CPU DeviceContext expansion. DeviceContext(api="cpu") is now usable as a stream-ordered execution context for CPU work, paving the way for NUMA-aware CPU dispatch.
- Added DeviceContext.enqueue_cpu_function() and DeviceContext.enqueue_cpu_range() for stream-ordered execution of host functions on CPU DeviceContext instances. enqueue_cpu_function enqueues a single host function; enqueue_cpu_range enqueues a parallel range whose tasks run concurrently but are stream-ordered relative to surrounding work. Argument passing is not yet supported.
- parallelize, parallelize_over_rows (in std.algorithm.backend.cpu.parallelize), and the elementwise overloads in std.algorithm.functional now accept an optional trailing ctx: Optional[DeviceContext] = None. When supplied, the provided CPU DeviceContext is forwarded to sync_parallelize; when omitted, the previous behavior is preserved.
- Added a parallelism_level() overload that takes a CPU DeviceContext and returns the thread-pool size for that specific context, enabling NUMA-specific introspection.

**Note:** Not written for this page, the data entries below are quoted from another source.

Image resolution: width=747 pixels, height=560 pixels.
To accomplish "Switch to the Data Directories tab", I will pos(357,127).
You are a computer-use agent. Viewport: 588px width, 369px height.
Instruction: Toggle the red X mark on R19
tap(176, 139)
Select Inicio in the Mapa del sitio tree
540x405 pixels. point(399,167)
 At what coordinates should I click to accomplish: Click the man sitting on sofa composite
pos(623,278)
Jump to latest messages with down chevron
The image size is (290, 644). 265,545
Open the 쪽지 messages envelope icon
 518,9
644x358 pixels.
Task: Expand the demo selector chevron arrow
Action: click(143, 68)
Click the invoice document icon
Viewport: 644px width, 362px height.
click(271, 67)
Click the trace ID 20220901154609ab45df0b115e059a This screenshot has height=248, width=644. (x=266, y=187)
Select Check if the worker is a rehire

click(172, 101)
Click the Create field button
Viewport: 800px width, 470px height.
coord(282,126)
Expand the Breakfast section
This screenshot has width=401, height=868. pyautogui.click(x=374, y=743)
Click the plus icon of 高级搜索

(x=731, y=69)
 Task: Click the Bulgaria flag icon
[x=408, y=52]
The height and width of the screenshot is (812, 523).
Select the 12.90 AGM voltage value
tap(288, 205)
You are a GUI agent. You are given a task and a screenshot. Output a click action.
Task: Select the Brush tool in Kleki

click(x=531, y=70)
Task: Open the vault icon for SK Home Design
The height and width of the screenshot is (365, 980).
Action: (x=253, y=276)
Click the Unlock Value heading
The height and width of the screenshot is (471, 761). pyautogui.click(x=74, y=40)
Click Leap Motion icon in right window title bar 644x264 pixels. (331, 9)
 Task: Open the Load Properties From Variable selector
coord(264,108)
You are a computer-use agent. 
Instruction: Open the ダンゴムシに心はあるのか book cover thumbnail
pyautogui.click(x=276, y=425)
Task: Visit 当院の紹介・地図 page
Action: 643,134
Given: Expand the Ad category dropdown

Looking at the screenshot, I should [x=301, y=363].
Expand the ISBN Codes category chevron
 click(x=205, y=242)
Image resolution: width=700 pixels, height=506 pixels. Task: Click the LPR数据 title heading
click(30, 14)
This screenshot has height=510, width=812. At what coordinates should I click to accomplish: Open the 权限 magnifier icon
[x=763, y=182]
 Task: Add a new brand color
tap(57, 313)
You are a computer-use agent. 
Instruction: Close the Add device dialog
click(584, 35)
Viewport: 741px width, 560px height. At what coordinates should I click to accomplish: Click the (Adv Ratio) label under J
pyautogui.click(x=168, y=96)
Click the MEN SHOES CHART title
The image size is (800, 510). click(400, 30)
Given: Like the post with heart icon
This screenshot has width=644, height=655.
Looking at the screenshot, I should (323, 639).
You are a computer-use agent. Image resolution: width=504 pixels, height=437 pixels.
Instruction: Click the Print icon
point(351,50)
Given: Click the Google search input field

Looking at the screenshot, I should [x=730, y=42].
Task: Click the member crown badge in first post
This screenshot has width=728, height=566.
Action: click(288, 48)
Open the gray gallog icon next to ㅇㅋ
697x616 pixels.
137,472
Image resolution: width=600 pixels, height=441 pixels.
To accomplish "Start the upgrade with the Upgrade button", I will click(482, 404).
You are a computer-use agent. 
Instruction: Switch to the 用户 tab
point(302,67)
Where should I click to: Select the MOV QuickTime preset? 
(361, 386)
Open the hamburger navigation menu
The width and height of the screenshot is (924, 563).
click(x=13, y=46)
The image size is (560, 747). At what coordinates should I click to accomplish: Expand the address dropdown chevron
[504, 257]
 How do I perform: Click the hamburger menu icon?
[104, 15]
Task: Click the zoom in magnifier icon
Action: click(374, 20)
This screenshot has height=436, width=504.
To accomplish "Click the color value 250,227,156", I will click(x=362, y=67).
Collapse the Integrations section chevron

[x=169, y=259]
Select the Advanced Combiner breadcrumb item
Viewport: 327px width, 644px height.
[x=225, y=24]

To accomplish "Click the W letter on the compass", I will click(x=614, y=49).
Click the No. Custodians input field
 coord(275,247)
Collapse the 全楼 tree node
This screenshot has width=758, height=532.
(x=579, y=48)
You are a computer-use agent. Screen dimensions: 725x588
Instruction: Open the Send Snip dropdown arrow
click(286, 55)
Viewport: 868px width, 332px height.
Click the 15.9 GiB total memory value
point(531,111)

Readable GPU kernel names in profilers. GPU kernels in the standard library and across MAX kernels (elementwise, GEMV, multistage matmul, attention, convolution, MoE, normalization, quantization, BMM, grouped matmul, SM100 matmul, AMD matmul, communication, and sampling) now expose human-readable names in profiler traces such as Nsight Systems, replacing previously mangled KGEN symbols.
tile_io module for TileTensor data movement. Added a tile_io module providing TileTensor copier traits and copy utilities for moving data between memory hierarchies (DRAM/SRAM). The module includes:
- GenericToSharedAsyncTileCopier, which moves a TileTensor from generic memory into shared memory via NVIDIA's cp.async. On AMD and Apple GPUs the underlying async_copy falls back to synchronous loads/stores.
- An optional swizzle: Swizzle parameter on GenericToSharedAsyncTileCopier, mirroring the swizzled write path in LocalToSharedTileCopier.
- A masked: Bool = False parameter on GenericToSharedAsyncTileCopier. When enabled, out-of-bounds vectors receive a zero-byte copy with zero-fill, matching LayoutTensor.copy_from_async[is_masked=True, fill=Fill.ZERO].
- An AsyncTileCopier trait abstracting copier conformance.
TMA gather4 for sparse 2D tensor loads. Added a TMA gather4 operation on SM100 (Blackwell) for loading 4 non-contiguous rows from a 2D tensor in a single TMA instruction, surfaced as the cp_async_bulk_tensor_2d_gather4 intrinsic in std.gpu.memory and integrated with TMATensorTile. The API supports:
- Full 2D tile sparse loads with arbitrary tile_height (multiple of 4) and tile_width, replacing the prior 4-row-per-call limit.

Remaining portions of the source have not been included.